Content starts

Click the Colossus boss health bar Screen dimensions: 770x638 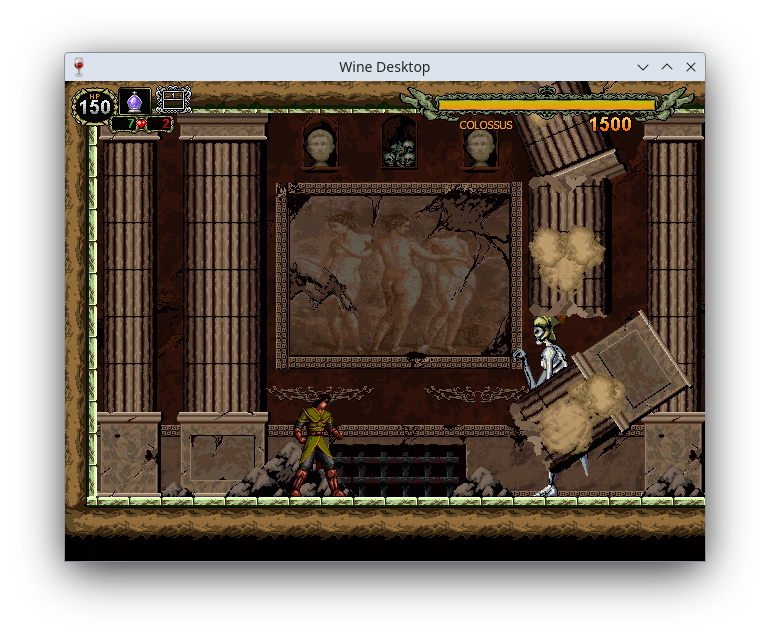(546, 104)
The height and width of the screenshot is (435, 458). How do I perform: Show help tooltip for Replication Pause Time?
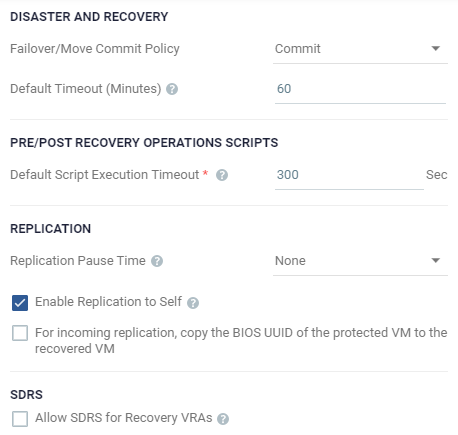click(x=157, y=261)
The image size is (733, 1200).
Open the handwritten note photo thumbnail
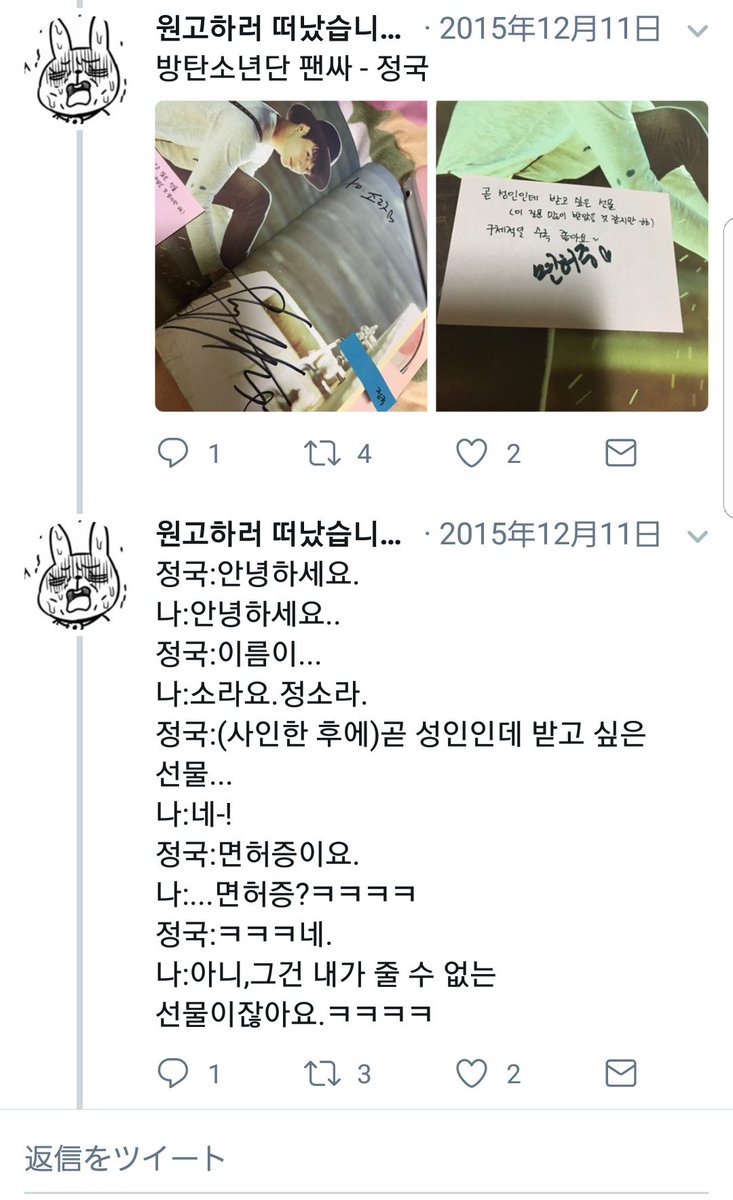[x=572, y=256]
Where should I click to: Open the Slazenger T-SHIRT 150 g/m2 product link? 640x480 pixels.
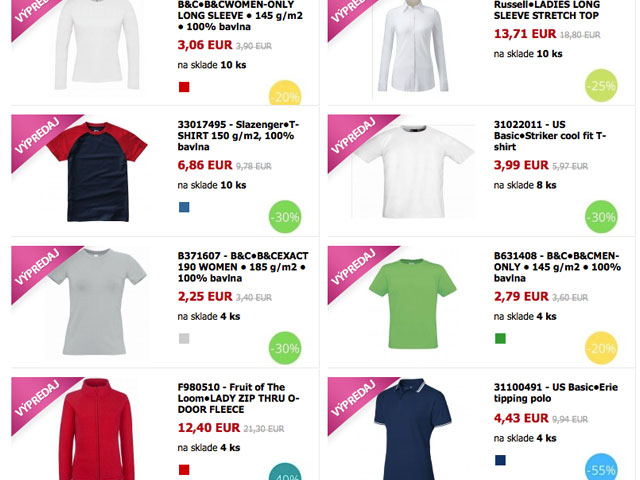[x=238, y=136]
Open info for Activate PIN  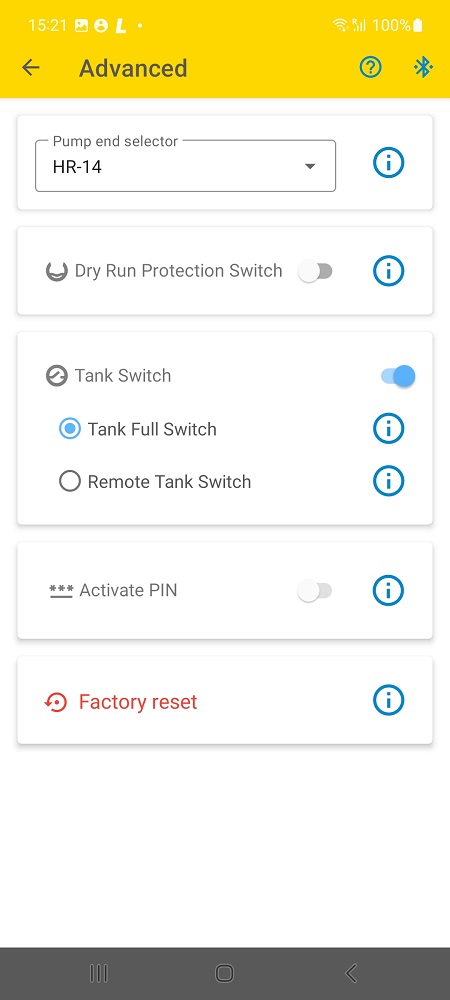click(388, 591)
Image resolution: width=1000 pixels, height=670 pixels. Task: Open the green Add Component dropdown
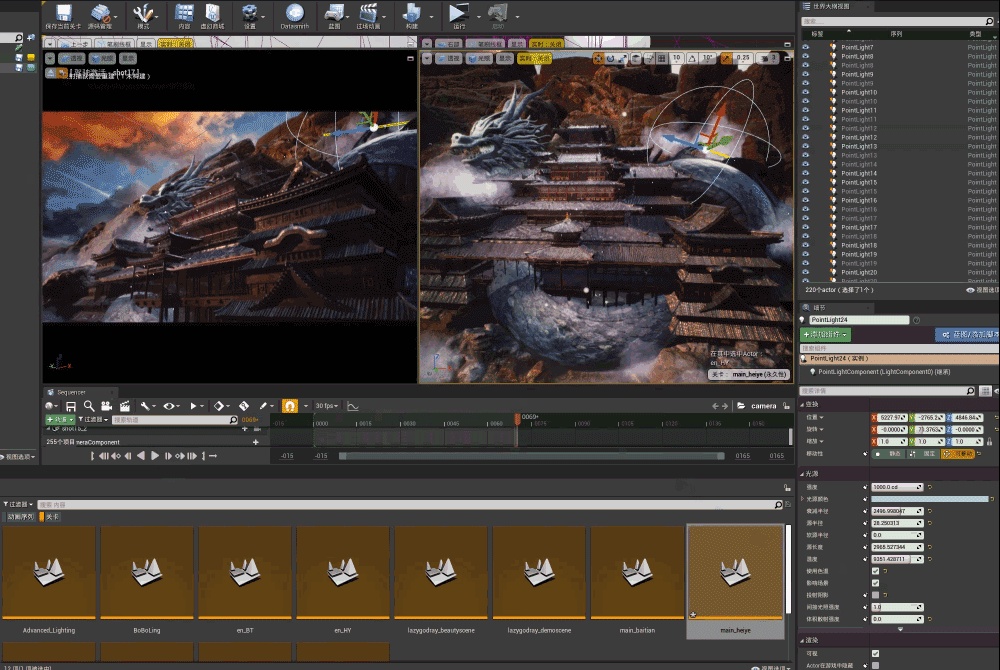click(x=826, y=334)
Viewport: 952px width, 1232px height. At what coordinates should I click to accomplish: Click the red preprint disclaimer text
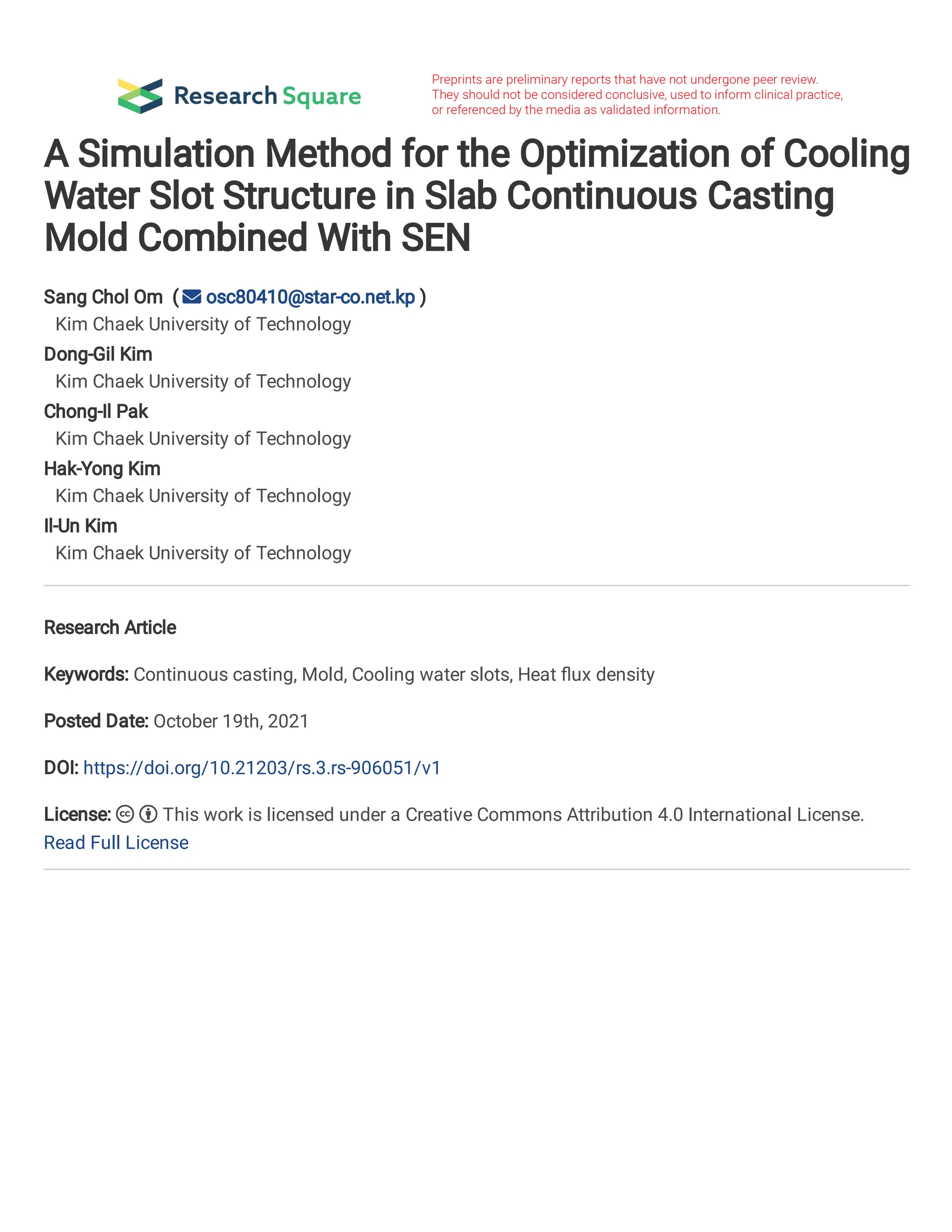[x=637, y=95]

Content ends

What is needed: Nothing but the lines from the one containing "Image resolution: width=1000" through the final line of the entries above should be given again, each exactly as written; omit the pictures.

Your response:
Image resolution: width=1000 pixels, height=670 pixels. Task: Open the green Add Component dropdown
click(x=826, y=334)
Viewport: 952px width, 1232px height. At what coordinates should I click to accomplish: Click the red preprint disclaimer text
[x=637, y=95]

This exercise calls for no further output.